Le puissant ministre bolivien de l’Intérieur, Arturo Murillo, s'est rendu aux États-Unis et, ce faisant, a soulevé des questions, étant donné son rôle crucial dans le gouvernement de facto.

Considéré comme l'un des dirigeants les plus tranchants et ayant le plus de liens avec les putschistes et avec l'ambassade des États-Unis, le haut fonctionnaire a rencontré à Washington Luis Almagro.
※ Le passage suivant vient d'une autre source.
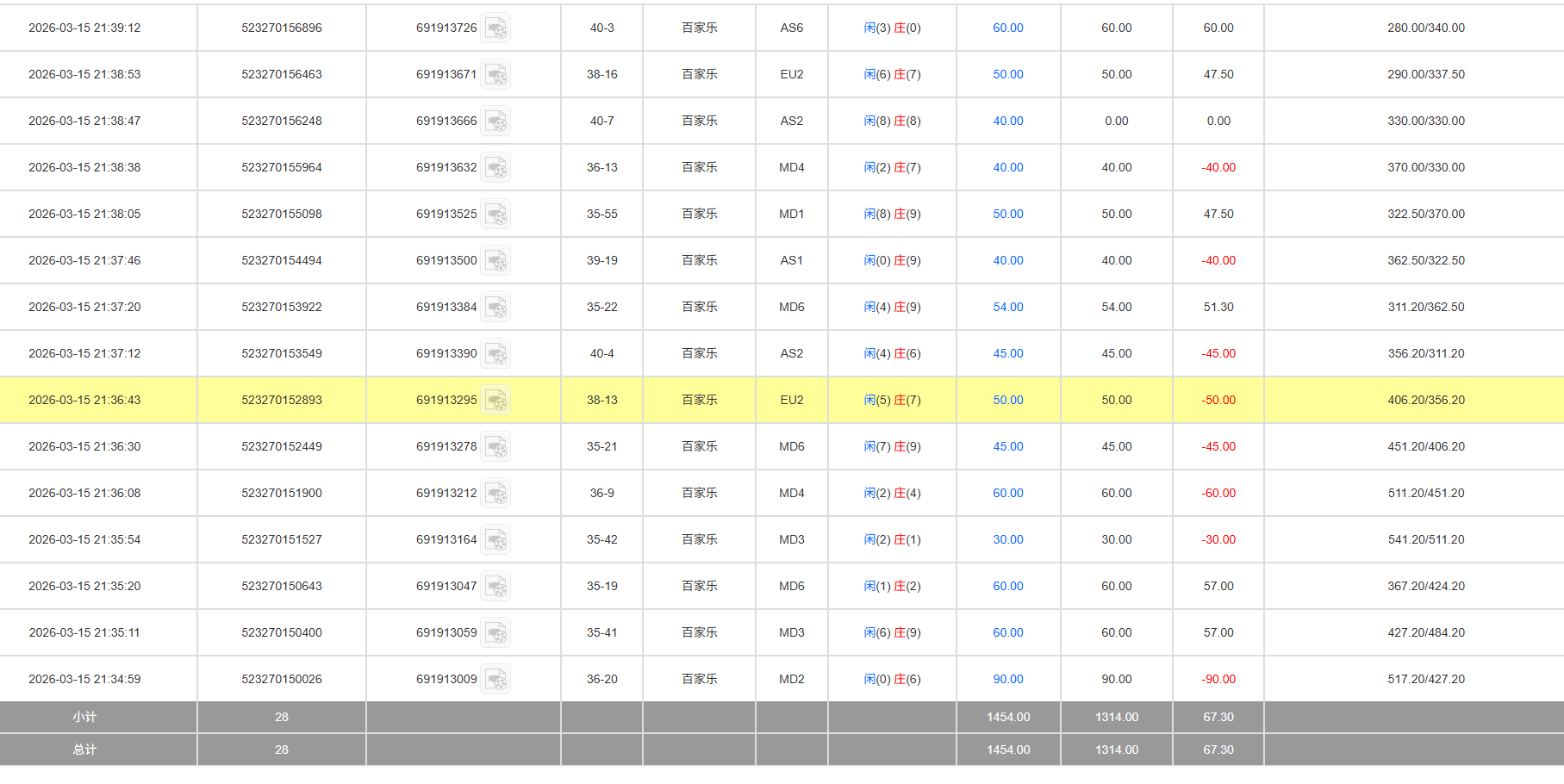This screenshot has height=784, width=1564.
Task: Open video icon next to 691913525
Action: click(495, 215)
On ne sait pas s'il a demandé conseil au secrétaire général de l'OEA sur la manière de saboter les élections du 18 octobre en Bolivie et de ruiner les efforts du Mouvement vers le socialisme de l'opposition pour revenir au Palacio Quemado.

Comme on le sait, l'OEA a servi sur un plateau d'argent aux extrémistes de droite l'argument fabriqué de toutes pièces de la «fraude» aux élections de 2019, soi-disant en faveur de l'ancien président Evo Morales.

Des enquêtes ultérieures ont démantelé ce sophisme dont Almagro tente péniblement de se défendre. Le secrétaire de l’OEA pourrait maintenant aider le gouvernement de facto, dirigé par Jeanine Áñez.

La présidente auto-proclamée a abandonné son projet de rester au pouvoir en raison de son manque d'adeptes mais elle a avoué ses inquiétudes quant aux options du Mouvement vers le Socialisme.

Les racistes installés au pouvoir ont fabriqué des poursuites judiciaires contre Evo Morales et les membres de son parti, pour neutraliser son ascendant, mais ils sont toujours mécontents.

Le soutien d'Almagro et des États-Unis au coup d'État de 2019 donne de l'espoir aux radicaux de droite.  

C’est la raison du voyage du ministre bolivien de l’Intérieur à Washington, où, selon ses détracteurs, il pourrait également négocier des options pour échappe à d'éventuelles accusations portées contre lui.

Ceci a été dénoncé par Oscar Ortiz, ministre démissionnaire de l’Économie qui dès son départ du gouvernement a  accusé Murillo de concentrer le pouvoir.

Le départ d’Oscar Ortiz et de deux autres ministres reflète le chaos et l'inefficacité de la gestion de l'équipe de M. Áñez.  Le gouvernement de facto est en effet accusé de gaspillage de ressources, d'actes de corruption et de gestion erratique de la pandémie.

Murillo, l'homme chargé d'attaquer le Mouvement vers le Socialisme, a aussi les mains sales.

Assez d'histoire pour que le répréhensible Luis Almagro s'en occupe gentiment.